Näsudden was developed into a large wind farm during the 1990s. In 2010, it had the highest wind power density in Sweden. In 2014, there were 60 wind turbines on Näsudden, ten of which were owned by Vattenfall. In 2004, the then-largest land based wind turbine, the Olsvenne 2, was built on the peninsula. On 9 January 2007, the Näsudden II was decommissioned. During the time it was in operation it produced 61,4 GWh in 61,496 hours, a world record at that time.

On Näsudden, there is also a 120 m mast with instruments for measuring temperature, wind direction, wind speed and other meteorological data on different altitudes. The readings are continuously presented on line, where it is available to anyone. In 2009, there were a total of 156 wind turbines on Gotland, producing 200,158,000 kWh of electricity.

In 2014, the last of the first large wind turbines were torn down and dismantled. They will be replaced by a new generation of more efficient turbines.

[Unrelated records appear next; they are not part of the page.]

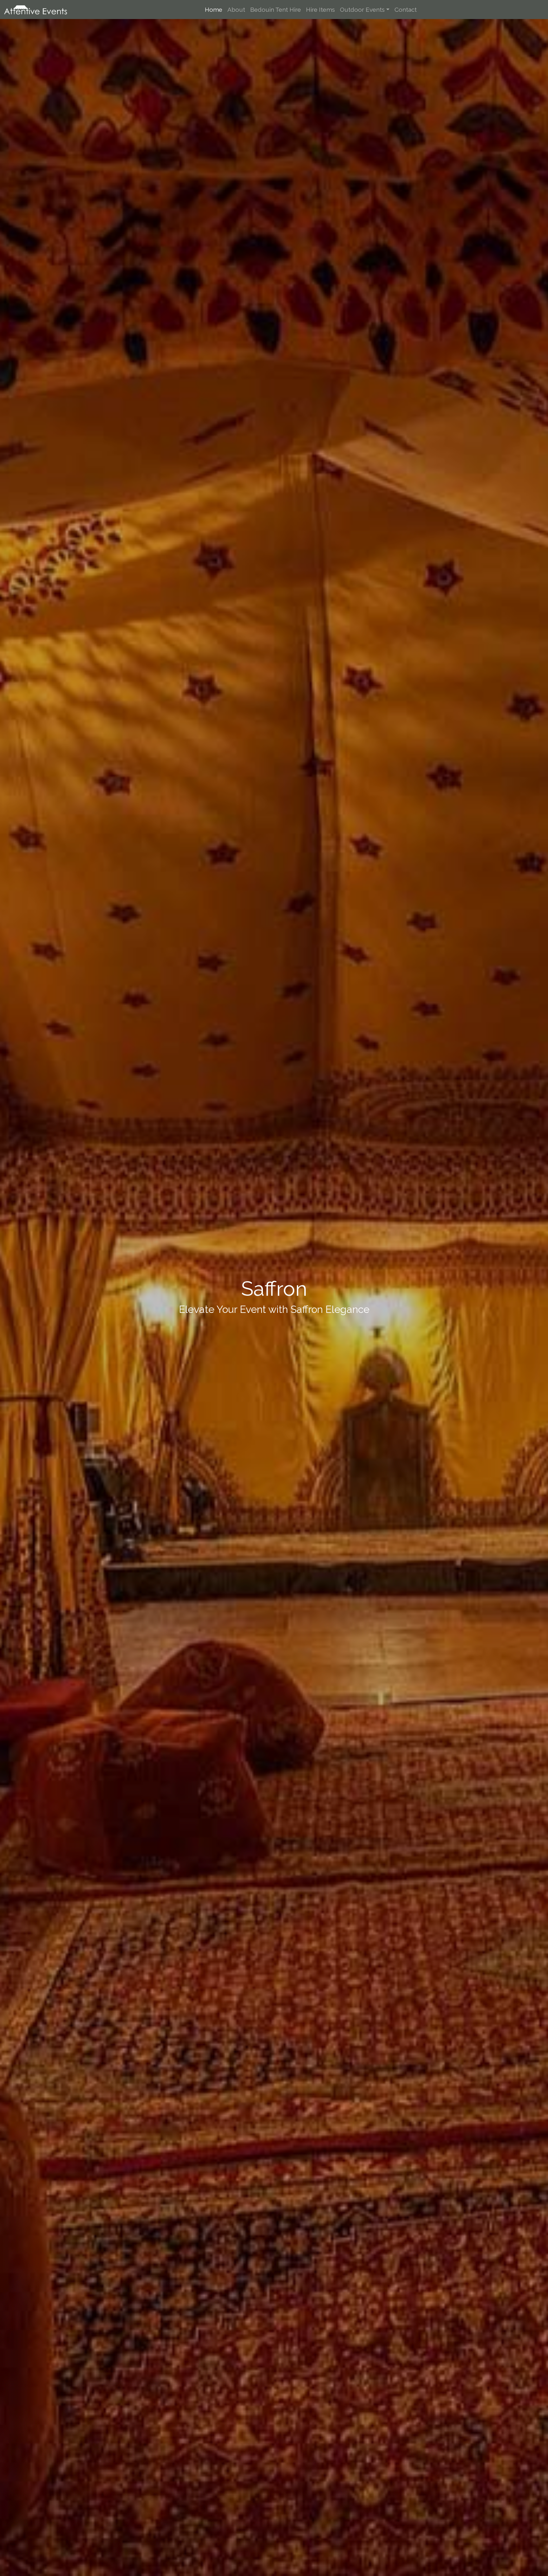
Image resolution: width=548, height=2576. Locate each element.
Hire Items (320, 9)
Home (213, 9)
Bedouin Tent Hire (275, 9)
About (236, 9)
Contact (406, 9)
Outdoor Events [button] (362, 9)
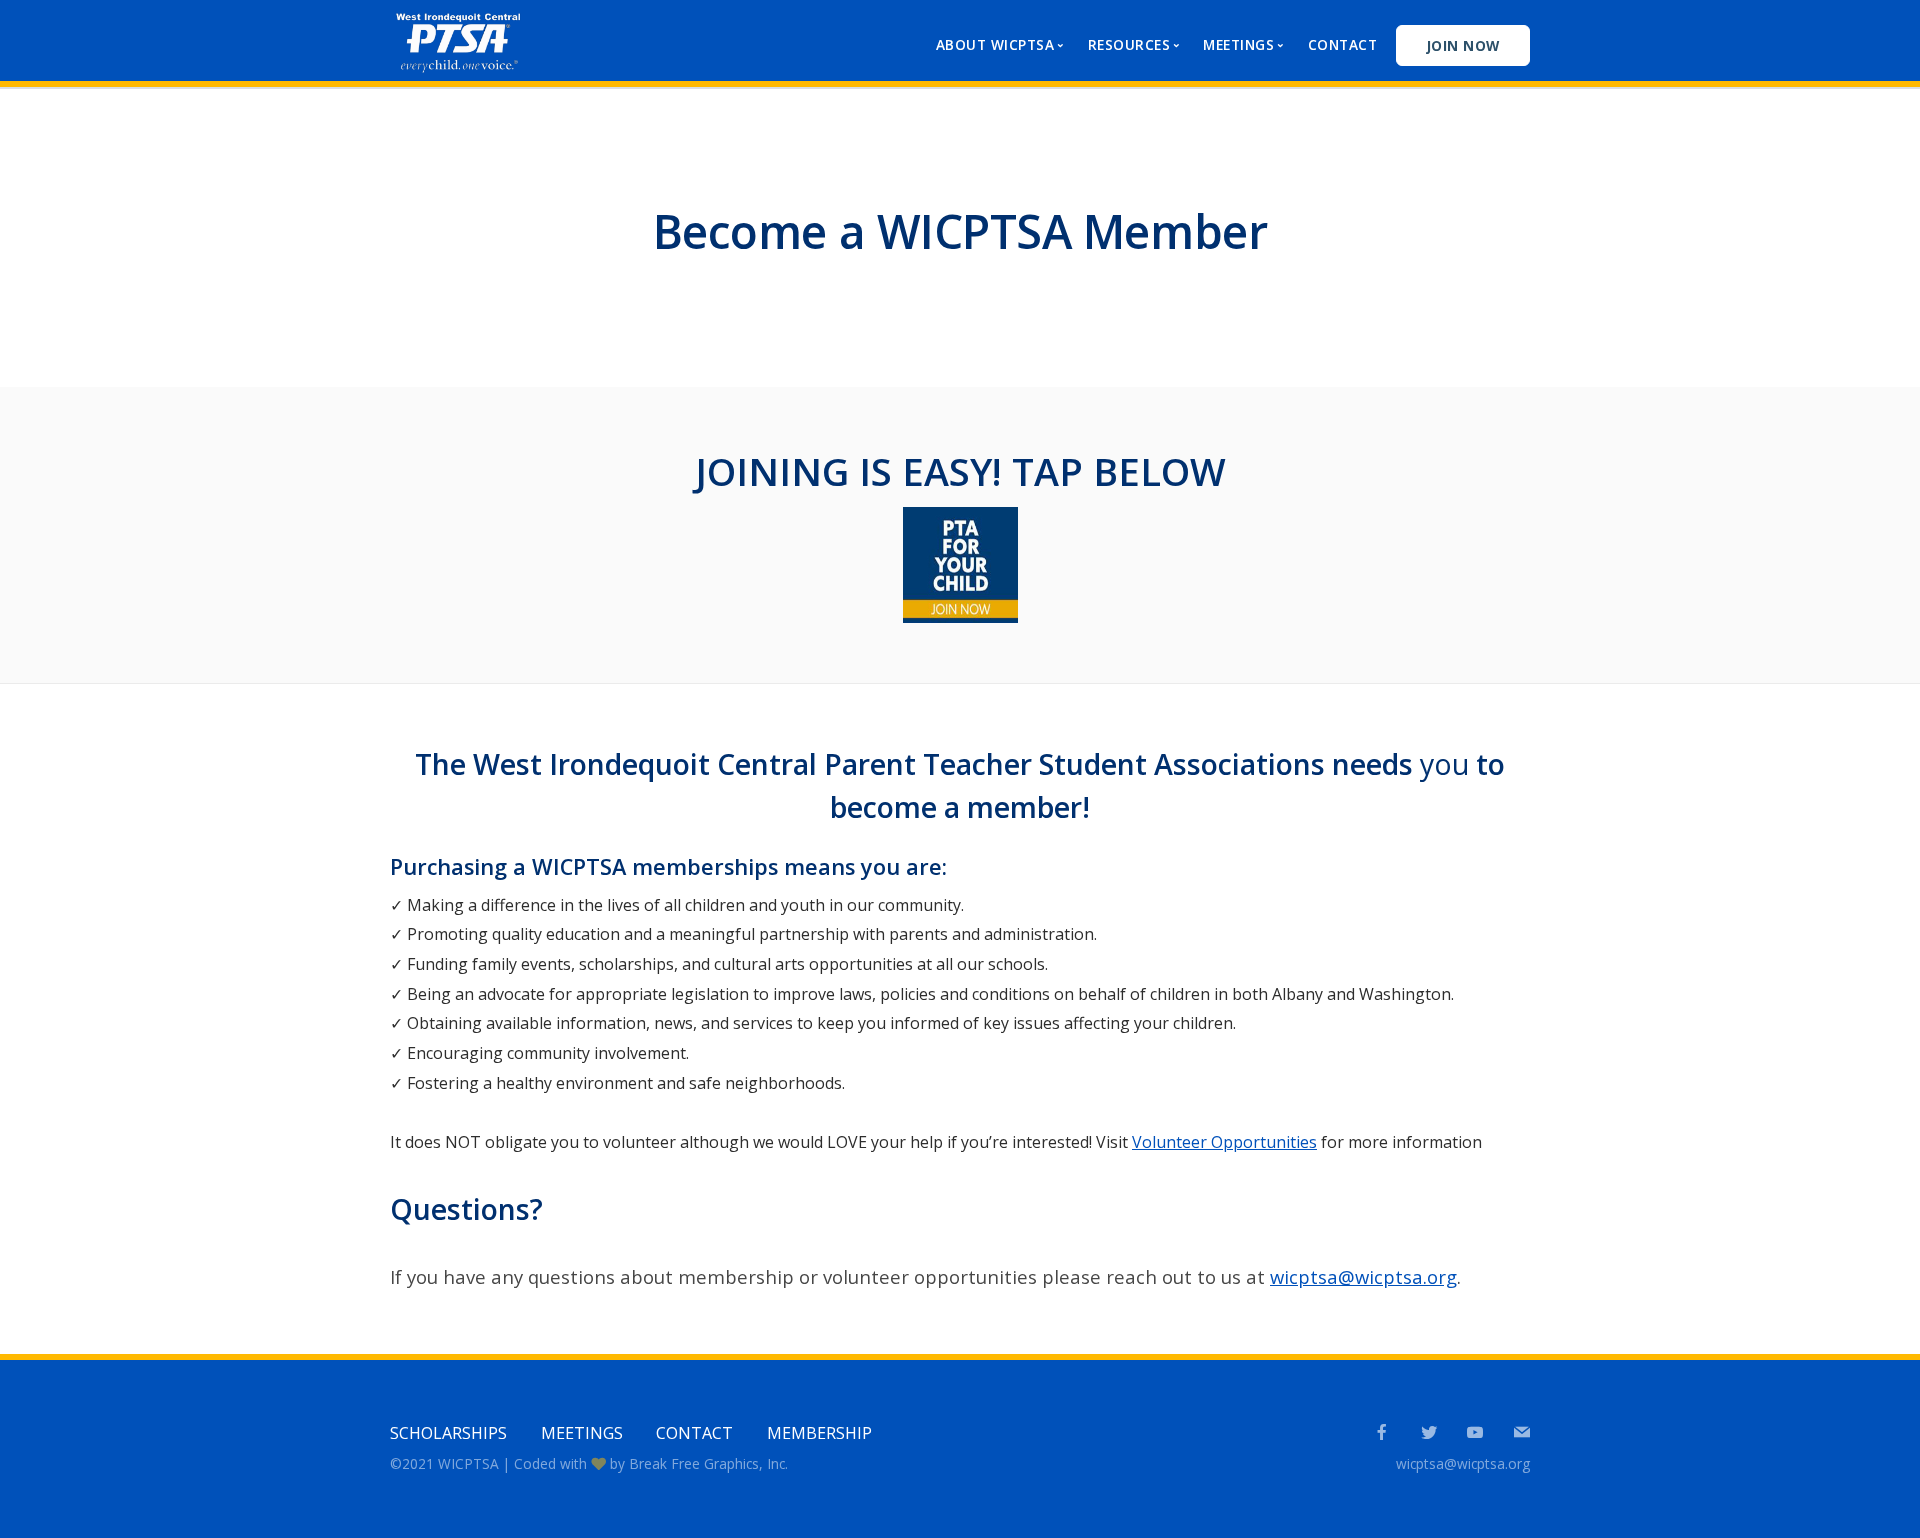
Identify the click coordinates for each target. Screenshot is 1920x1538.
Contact (1343, 44)
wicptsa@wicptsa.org (1363, 1276)
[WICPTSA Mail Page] (1521, 1433)
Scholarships (448, 1433)
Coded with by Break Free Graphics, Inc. (651, 1463)
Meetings (582, 1433)
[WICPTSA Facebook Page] (1381, 1433)
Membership (819, 1433)
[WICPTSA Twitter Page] (1428, 1433)
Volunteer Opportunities (1224, 1142)
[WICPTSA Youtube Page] (1474, 1433)
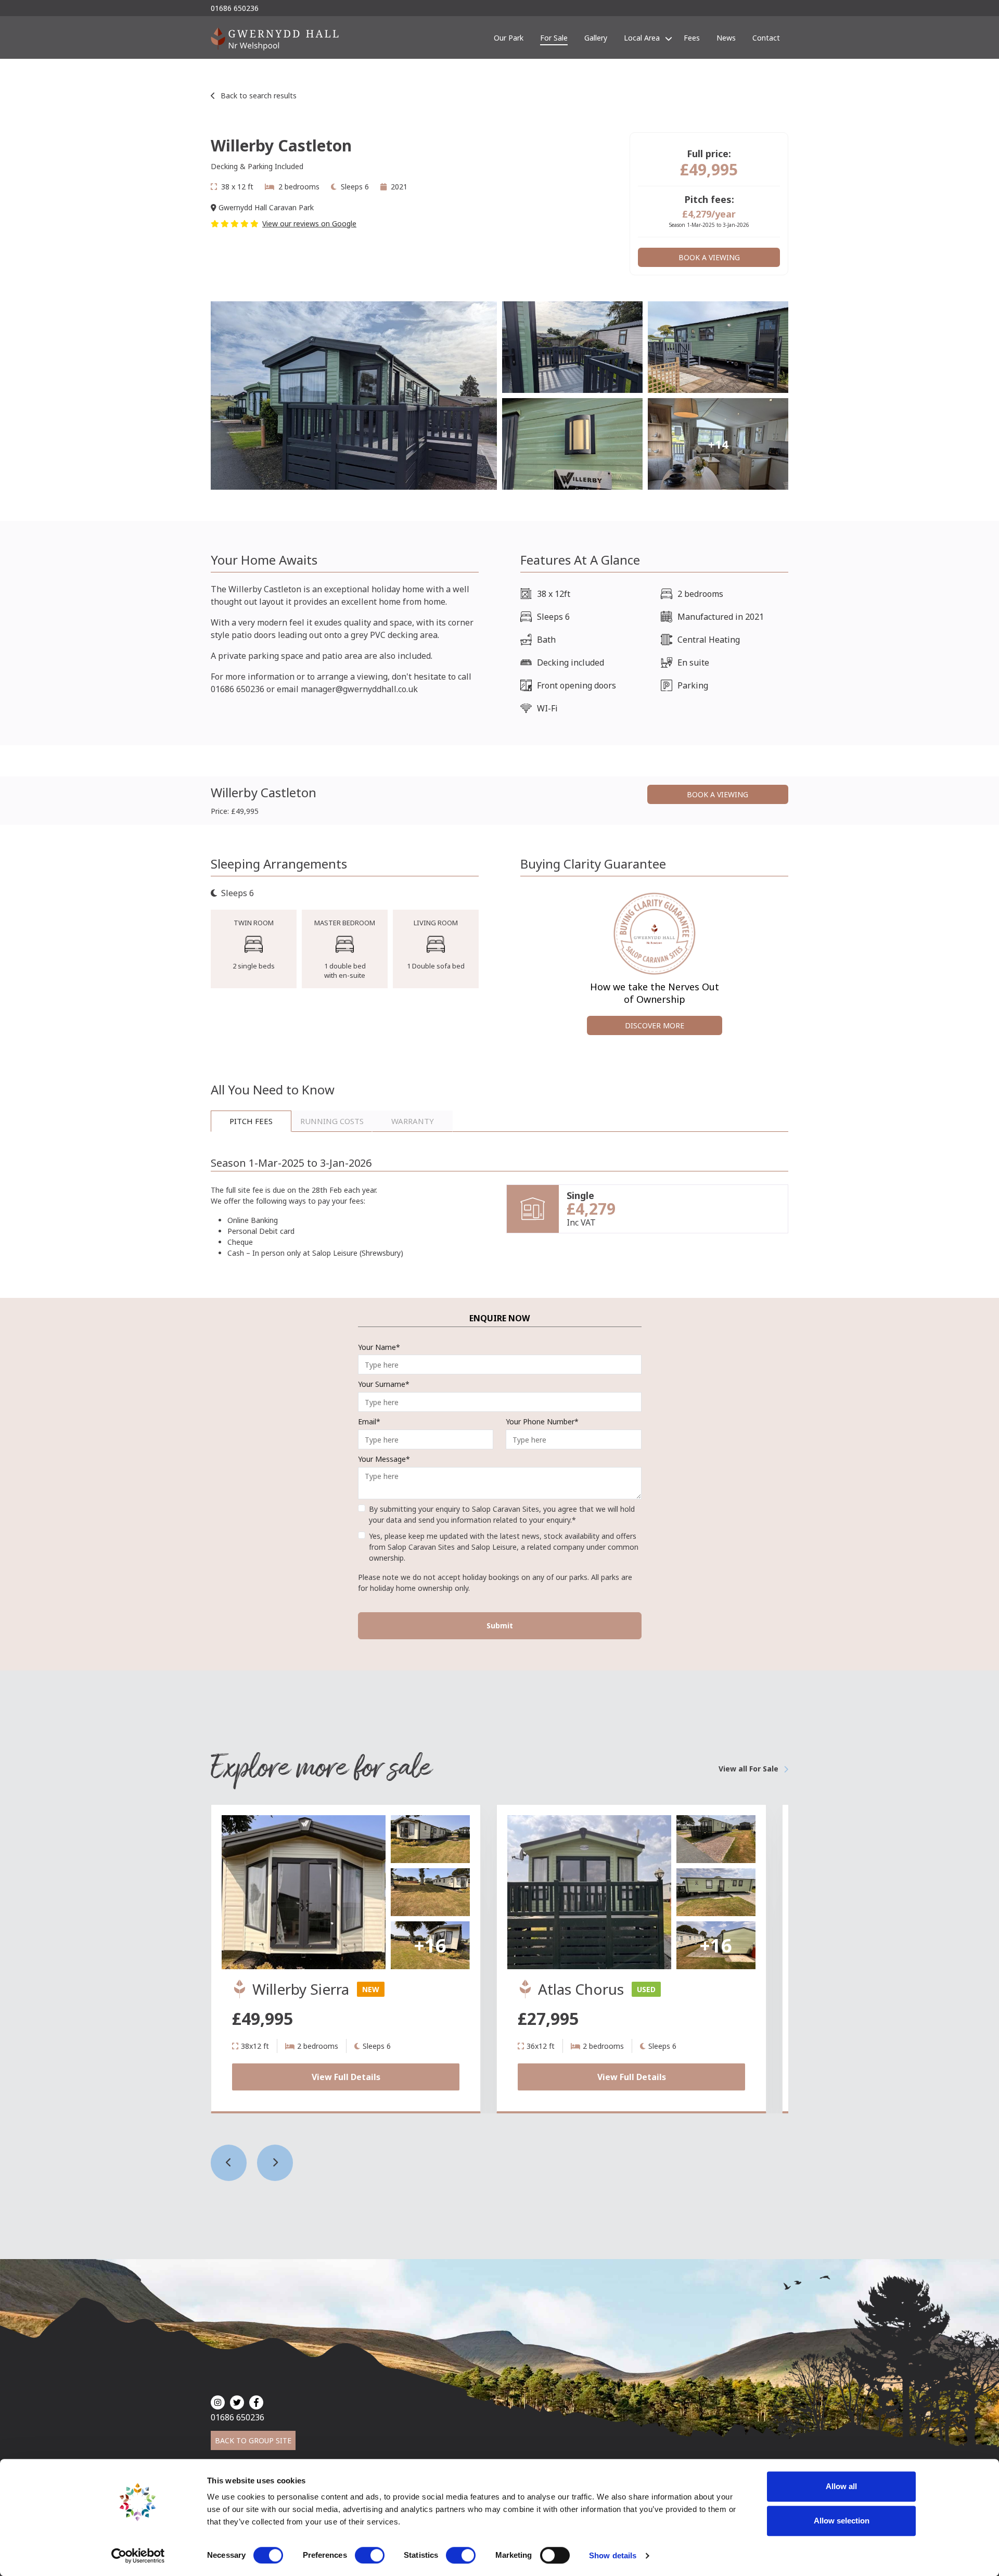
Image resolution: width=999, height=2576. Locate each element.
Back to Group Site (253, 2440)
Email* (369, 1421)
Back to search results (259, 95)
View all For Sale (748, 1769)
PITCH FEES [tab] (251, 1121)
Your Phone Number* (542, 1421)
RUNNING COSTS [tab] (332, 1121)
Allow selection (841, 2520)
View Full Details (346, 2077)
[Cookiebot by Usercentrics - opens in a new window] (138, 2556)
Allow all (841, 2486)
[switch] (370, 2555)
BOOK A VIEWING (709, 257)
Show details (612, 2555)
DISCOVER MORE (654, 1025)
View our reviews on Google (309, 223)
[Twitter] (237, 2402)
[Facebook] (256, 2402)
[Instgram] (218, 2402)
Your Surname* (383, 1384)
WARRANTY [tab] (412, 1121)
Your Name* (379, 1347)
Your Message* (384, 1459)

Prior to that, a new cable for transmitting the electricity to mainland Sweden must be in place, since the existing one is insufficient for the energy produced by the new turbines.

The Näsudden wind farm is open to the public and has an exhibition about wind power.

== Nature reserve ==
On the southwestern tip of Näsudden is the 94 ha Näs Reef Seal and Bird Reserve (Näsrevets säl- och fågelskyddsområde). The area has a rich bird life, it is the second most visited habitat for greylag geese in the Baltic Sea during their annual "wing moult". It also has a small colony of grey seals.